Boosting the Selective Electrochemical Signals for Simultaneous Determination of Chloramphenicol and Furazolidone in Food Samples by Using ZnFe2O4-Based Sensing Platform: Correlation between Analyte Molecular Structure and Electronic Property of Electrode Materials

In this study, ZnFe 2 O 4 -based nanostructures, including ZnFe 2 O 4 nanoparticles and ZnFe 2 O 4 /ZnO nanocomposite, were introduced on screen-printed electrodes surface (SPEs) for enhancing the selective electrochemical signals towards the chloramphenicol (CAP) and furazolidone (FZD) antibiotics. The difference in the molecular structure of CAP and FZD leads to significant changes in adsorption capacity and electron transfer kinetic at modified electrodes. Interestingly, FZD antibiotic with formal reduction potential (E 0 ’) near the Fermi level of ZnFe 2 O 4 -based nanostructures showed a strong dependence of electrochemical response with electron transfer kinetic. In contrast, CAP antibiotic with E 0 ’ away from the Fermi level of ZnFe 2 O 4 -based nanostructures showed the high sensitivity of electrochemical response with the electroactive surface area of modified electrodes.

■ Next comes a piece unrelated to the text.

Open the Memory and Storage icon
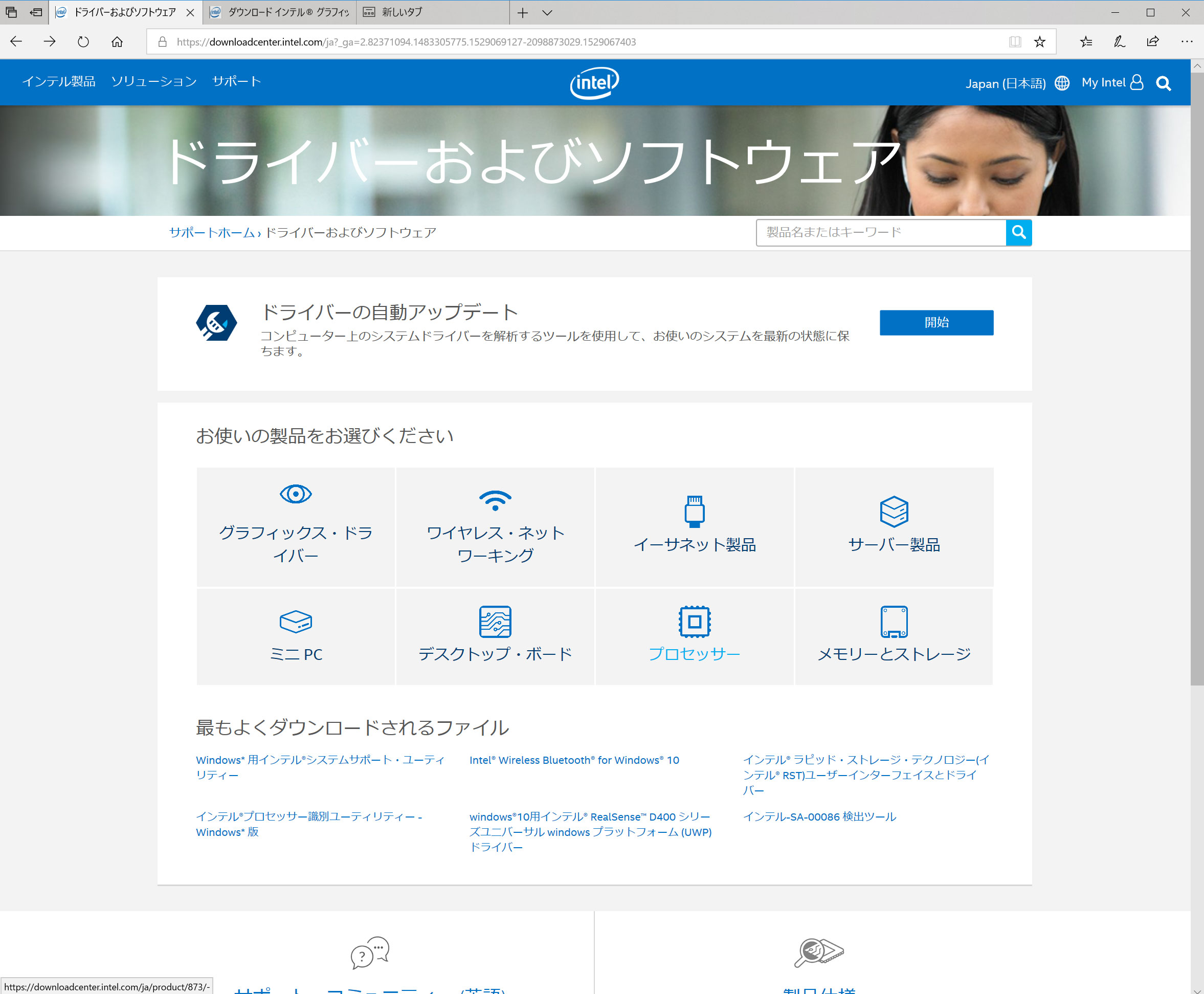Screen dimensions: 1204x994 [x=894, y=621]
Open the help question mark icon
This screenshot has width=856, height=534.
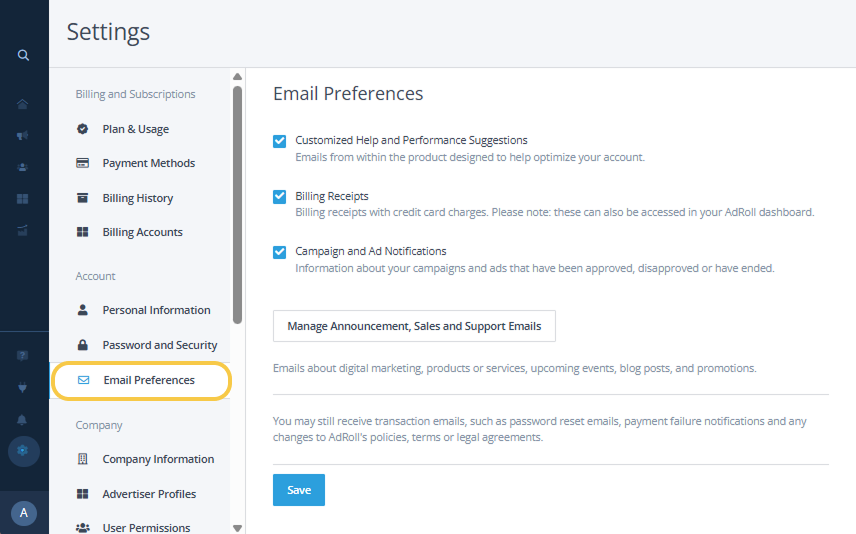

The obtained results might offer the basis to develop a suitable approach for improving the analytical performance of advanced spinel oxide nanostructures-based electrochemical sensing devices. Under optimal conditions, ZnFe 2 O 4 /ZnO/SPEs enabled the simultaneous monitoring of CAP and FZD in the linear working ranges of 0.5–100 μ M and 0.5–75 μ M with high electrochemical sensitivity of 1.87 and 1.82 μ A μ M −1 cm −2 , respectively. The ZnFe 2 O 4 -based electrochemical nanosensor exhibited high repeatability and long-term storage stability for simultaneous analysis of CAP and FZD in milk sample.